Object-Centric Neural Scene Rendering, Michelle Guo, Alireza Fathi, Jiajun Wu, and Thomas Funkhouser
Object-Centric Neural Scene Rendering learns “Object Scattering Functions” in object-centric coordinate frames, allowing for composing scenes and realistically lighting them, using Monte Carlo rendering.
Finally, at least one paper has used NeRF rendering in the context of (known) object pose estimation.
The iNeRF teaser GIF: iNERF uses NeRF as a synthesis model in a pose optimizer.
iNeRF: Inverting Neural Radiance Fields for Pose Estimation, Lin Yen-Chen, Peter Florence, Jonathan Barron, Alberto Rodriguez, Phillip Isola, and Tsung-Yi Lin.
iNeRF uses a NeRF MLP in a pose estimation framework, and is even able to improve view synthesis on standard datasets by fine-tuning the poses. However, it does not yet handle illumination.

**What needs to be done:**
Answer these questions on the neural scene rendering excerpt:
(a) What does Object-Centric Neural Scene Rendering learn, and in what kind of coordinate frames?
(b) What is iNeRF able to improve on standard datasets by fine-tuning the poses?
(c) What does iNeRF not yet handle?
Answer from the text alone.

**Data for review:**

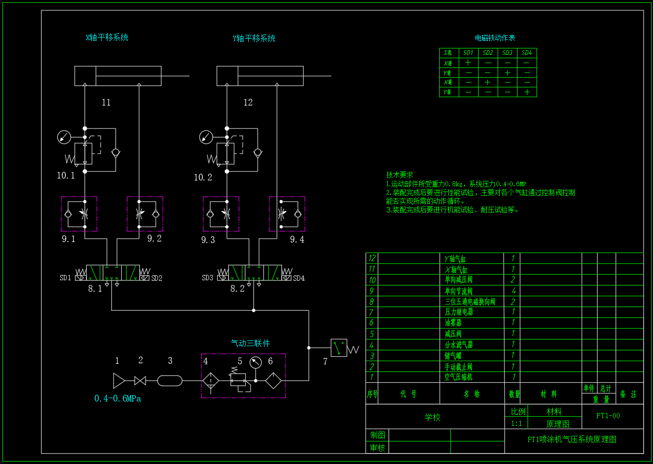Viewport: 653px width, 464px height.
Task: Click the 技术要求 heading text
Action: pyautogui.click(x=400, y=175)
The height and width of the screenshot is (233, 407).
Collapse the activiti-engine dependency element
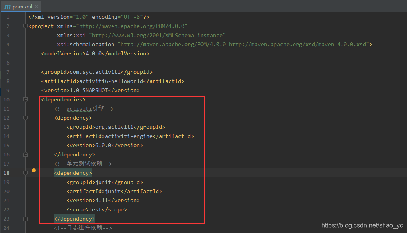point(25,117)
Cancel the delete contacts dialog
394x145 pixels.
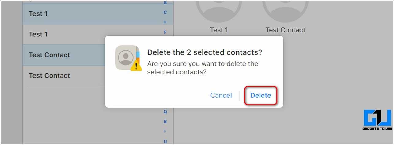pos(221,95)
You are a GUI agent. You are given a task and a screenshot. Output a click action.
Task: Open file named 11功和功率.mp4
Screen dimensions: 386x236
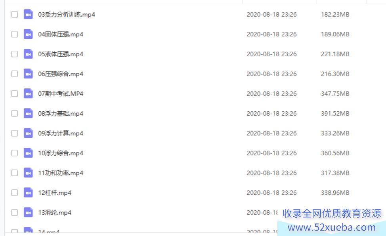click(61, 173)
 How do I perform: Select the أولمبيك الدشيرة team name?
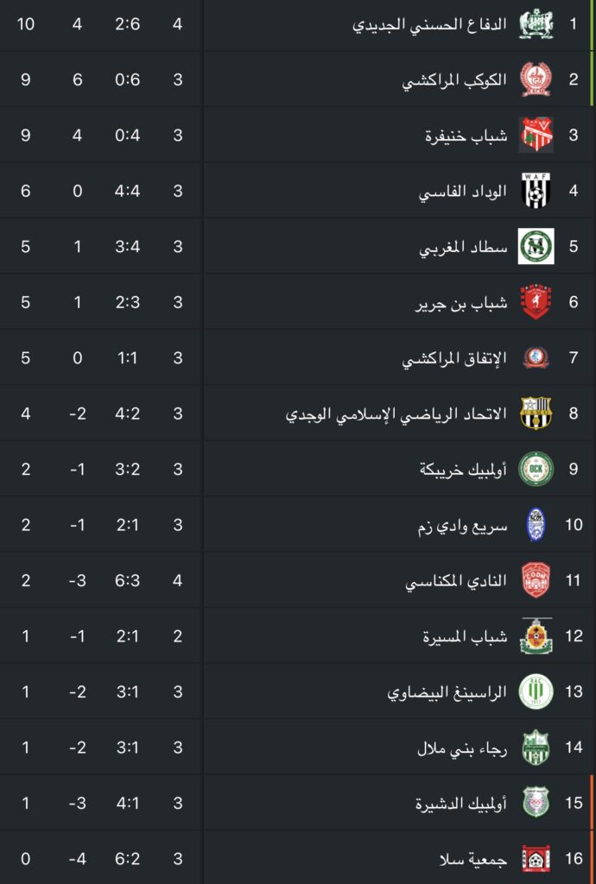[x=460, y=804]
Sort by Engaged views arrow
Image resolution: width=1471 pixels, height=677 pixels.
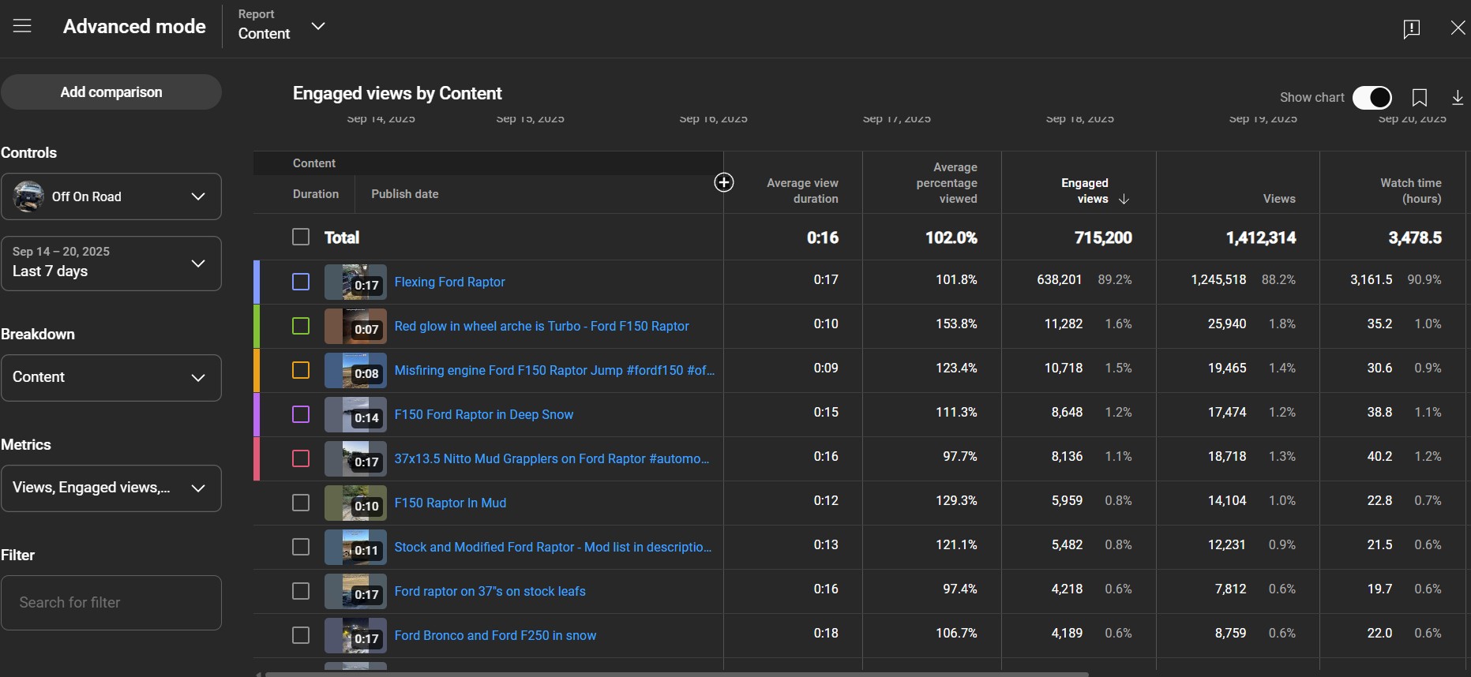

**Result:**
(a) It learns "Object Scattering Functions" in object-centric coordinate frames.
(b) It can improve view synthesis.
(c) It does not yet handle illumination.